Improving Risk Management

By Dennis McCafferty  |  Posted 2010-08-20 Email Print this article Print
 
 
 
 
 
 
 

Technology as a business tool helps the battered financial sector make better use of data in order to reduce operating costs and increase revenue.

Of the 5 million credit card applications processed each year by Sioux Falls, S.D.-based Premier Bankcard, 2.5 million are submitted by people who fall below the FICO median credit score of 660, which deems them  “subprime” customers. Since 25 percent to 35 percent of these customers will default on
the first payment, Premier is improving risk management so it can provide credit to customers who are more likely to pay.

“As we come up with pricing models, we’re factoring in the cost of risk loss,” says Rex Pruitt, who manages profitability/risk systems for Premier. “The ‘good risk’ has to be good enough to pay for the bad. Every good card we approve helps our bottom line.”

To reduce risk, Premier depended on credit scores from FICO and other providers, but the credit score alone doesn’t tell enough of the story behind each applicant to make a good business decision. So the company turned to Enterprise Miner, a data-crunching tool from SAS that allows Premier to feed thousands of variables into the database it uses to guide its risk management practices.

“We can feed the FICO score, but we can do so much more than that,” Pruitt says. “For example, we can input whether an applicant has had a collection notice due for more than $100 within the last six months, or whether the applicant has ever filed for bankruptcy, and, if so, how long ago. We can take into the account the frequency rate of payment delinquencies. A FICO score may be low because of something that happened a long time ago, as opposed to within the last six months.”

Even those who fall short of a good credit score will often get a card, but the data mining solution allows Premier to identify those who will need greater monitoring for fraud-control mitigation. The reduction of fraud cases has resulted in $9 million in annual savings. 

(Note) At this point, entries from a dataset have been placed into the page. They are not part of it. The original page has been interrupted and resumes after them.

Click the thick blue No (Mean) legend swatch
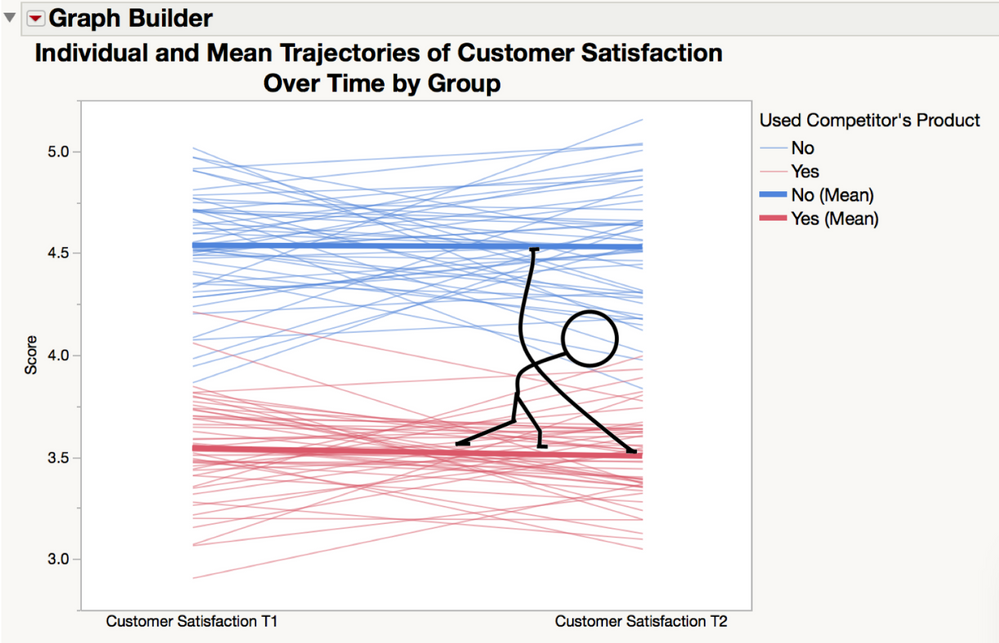This screenshot has width=999, height=643. pyautogui.click(x=773, y=194)
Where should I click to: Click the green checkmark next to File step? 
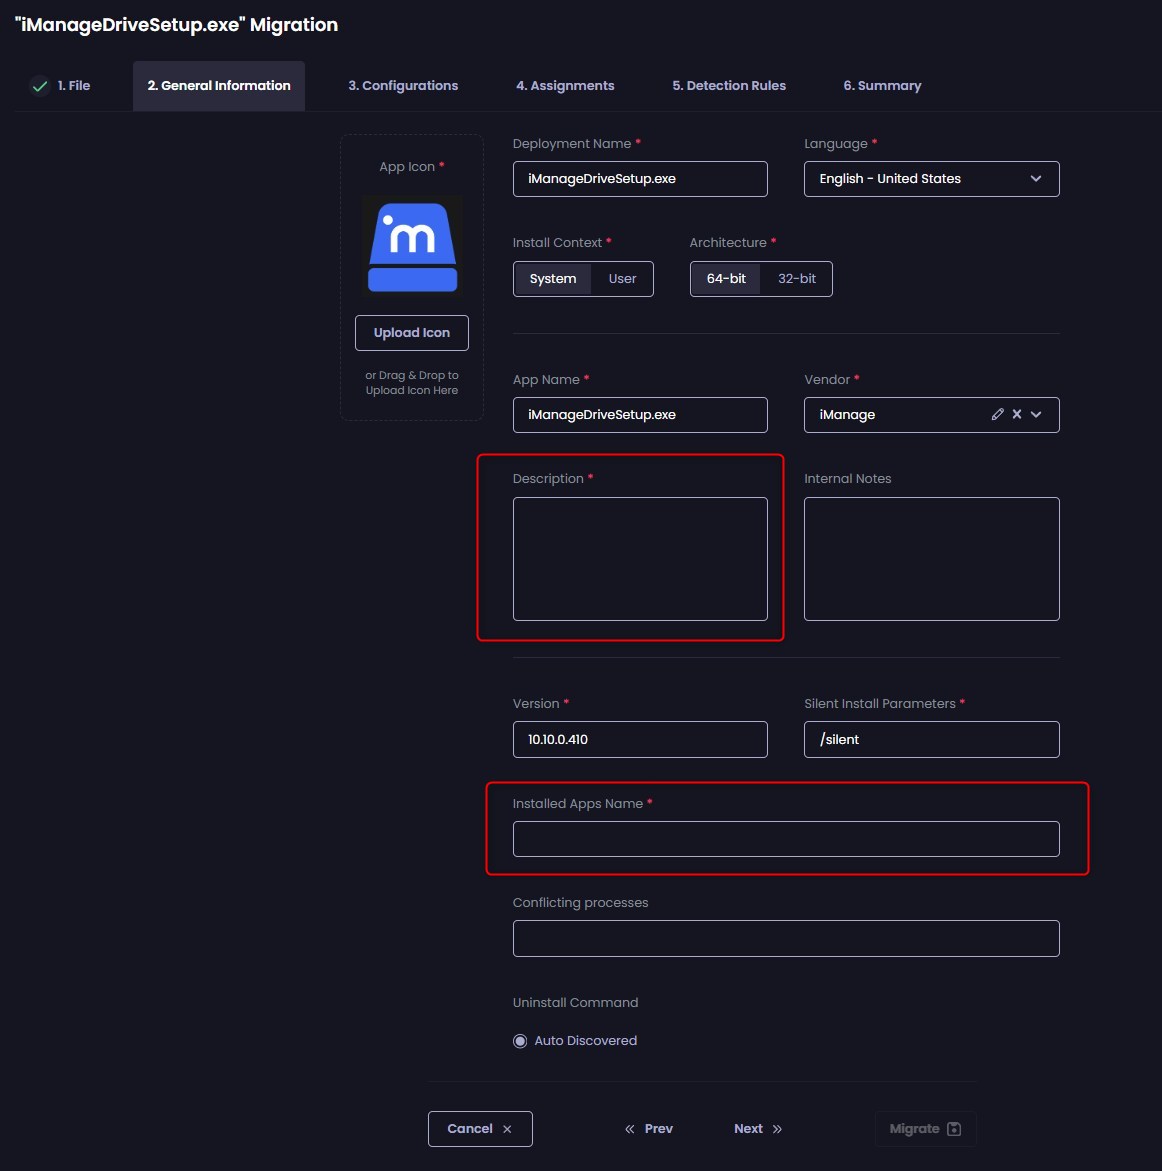40,86

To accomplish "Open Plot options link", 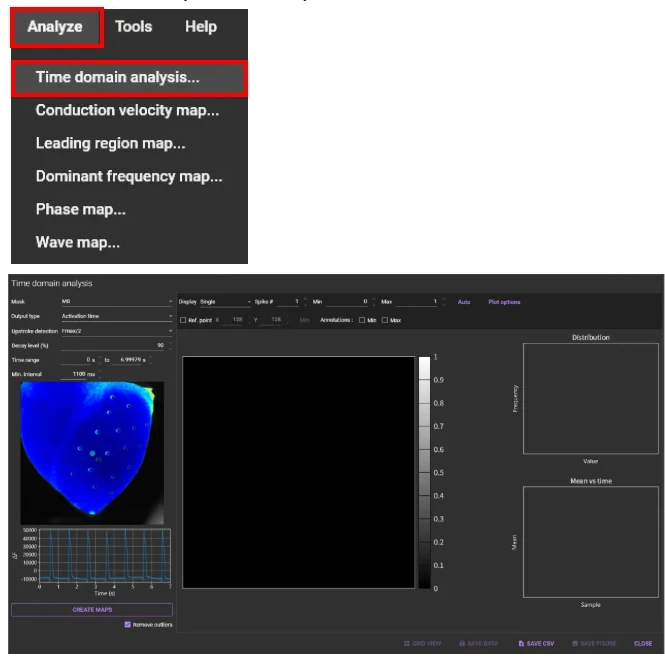I will point(504,301).
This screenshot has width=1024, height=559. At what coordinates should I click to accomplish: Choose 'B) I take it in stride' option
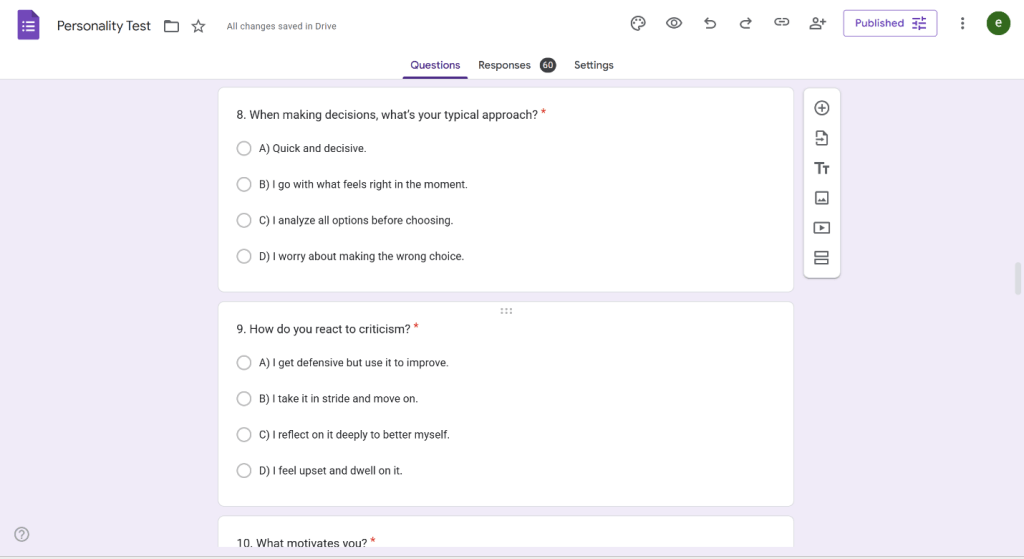coord(244,398)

In addition, Premier is saving $21.3 million a year in the avoidance of what it calls “soft fraud” cases: those in which customers secure a card without any intention of ever paying off any charges. Finally, Premier can now process and analyze information 75 percent faster than before.

Evaluating Options

Speed is also critical in the trading industry, where those who produce the quickest, most accurate numbers end up on the winning side. So technology leaders in this field are always looking for an added edge when it comes to
IT solutions.

Take the New York-based Inter-national Securities Exchange. As one
of eight options exchanges in the country, ISE provides two-sided quotes for more than 275,000 options series that trade on the exchange, and that can generate as many as a billion quotes on a peak-performance day—the equivalent of more than 25 gigabytes of data. 

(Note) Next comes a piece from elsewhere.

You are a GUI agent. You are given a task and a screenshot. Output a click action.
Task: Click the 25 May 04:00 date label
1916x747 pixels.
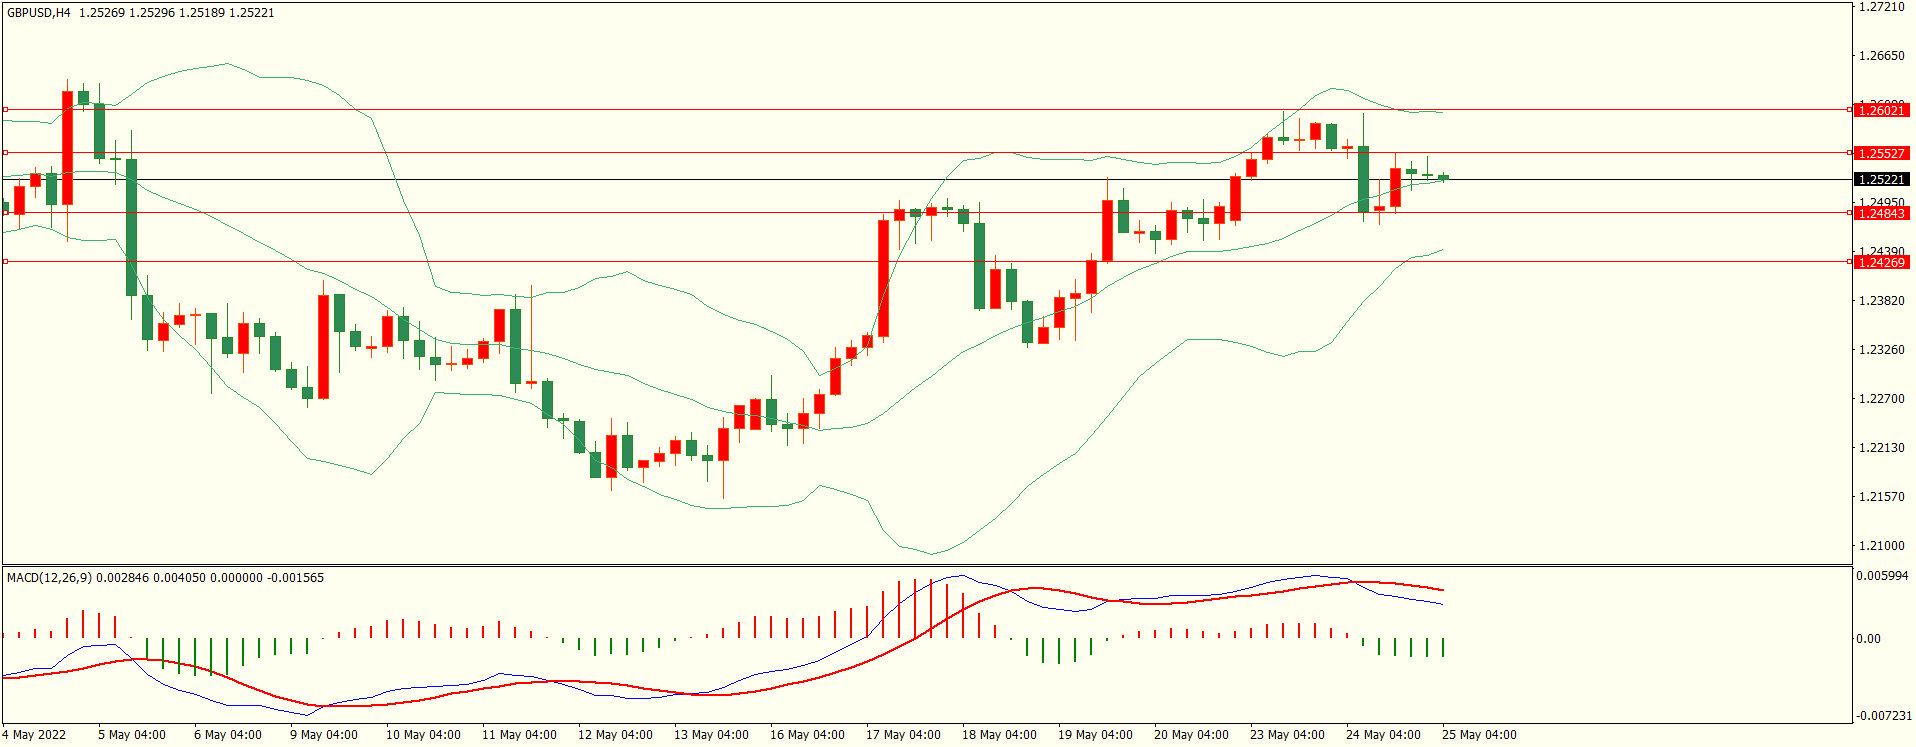pos(1479,735)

ISE sends this data to the Options Price Reporting Authority (OPRA), which aggregates quote and trade information for the entire industry. “The U.S. options market is driven by a huge amount of data,” says Jeff Soule, head of market data for ISE. 

“Intra-day peak message rates can reach more than 1 million messages per second. In this case, a ‘message’ is a quote or a trade. When the market is moving quickly, the data is moving quickly right along with it. Speed and capacity are both critical to compete in this industry.”

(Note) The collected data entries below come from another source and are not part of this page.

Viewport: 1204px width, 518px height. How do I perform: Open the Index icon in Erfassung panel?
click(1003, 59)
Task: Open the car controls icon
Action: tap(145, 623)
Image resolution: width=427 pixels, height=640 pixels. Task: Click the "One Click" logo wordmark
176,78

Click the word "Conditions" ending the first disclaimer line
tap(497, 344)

In 2009, ISE decided to enhance its front-end trading application, PrecISE Trade, with the introduction of options analytics. It ultimately turned to Hanweck Associates to launch its VoleraFEED options analytics solution, which can perform tens of millions of options valuations per second. Price feeds, dividend maps, yield curves and rebate curves are all part of the data that the analytics engine can crunch.

Most significantly, VoleraFEED provides ISE’s members with the tools to determine an option’s volatility, or the anticipated percentage of movement (up or down) on the option’s price over a given period of time. That’s a key determining factor in pricing the option. 

Whether financial institutions want to predict customer behavior, manage mergers and acquisitions, reduce exposure to risk or perform millions of transactions per second, technology tools can enable and support those objectives.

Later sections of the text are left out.